Open edoyango opened 2 months ago
Tried to prepend each chunk with the article's title and authors, but didn't help at all.
When querying the database for papers authored by Julie Iskander, the Chroma DB similarity search failed to notice that "Julie Iskander" was in the prepended author list.
Changing the surrounding text didn't change anything either e.g. printing a dict rather than a sentence didn't really help.
Alternatively, I could probably use metadata filtering instead: https://python.langchain.com/v0.2/docs/integrations/vectorstores/chroma/#filtering-on-metadata
I wanted to try other models that might perform better with publication documents (e.g. specter2
.
This led me to try and use langchain_huggingface.embeddingsHuggingFaceEmbeddings
instead of langchain_community.embeddings.ollama.OllamaEmbeddings
because Ollama has pretty limited compatibility with models ref. HuggingFaceEmbeddings
works for more models.
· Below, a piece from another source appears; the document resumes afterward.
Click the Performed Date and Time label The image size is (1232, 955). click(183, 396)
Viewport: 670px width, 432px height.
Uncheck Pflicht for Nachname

These are on a seperate branch (https://github.com/WEHI-ResearchComputing/rag/tree/ollama-to-hf)
Looking at the MTEB leaderboard, I tried Alibaba-NLP/gte-large-en-v1.5
, which gave me better results.
Unlike using mxbai-embed-large-v1
, A relevant chunk with the added author information was pulled. But there were two papers that I annotated, so it was only half right (better than the previous models though).
Salesforce/SFR-Embedding-Mistral
didn't too well despite being higher ranked and larger than Alibaba-NLP/gte-large-en-v1.5
.
Ok I've now understood that to use HuggingFaceEmbeddings, the models have to have a sentence-transformer
model available. If it doesn't langchain will convert the model to a sentence-transformer, but needs to be trained (i.e., will produce nonsense)
Currently, database doesn't seem to pull papers based on author(s) e.g.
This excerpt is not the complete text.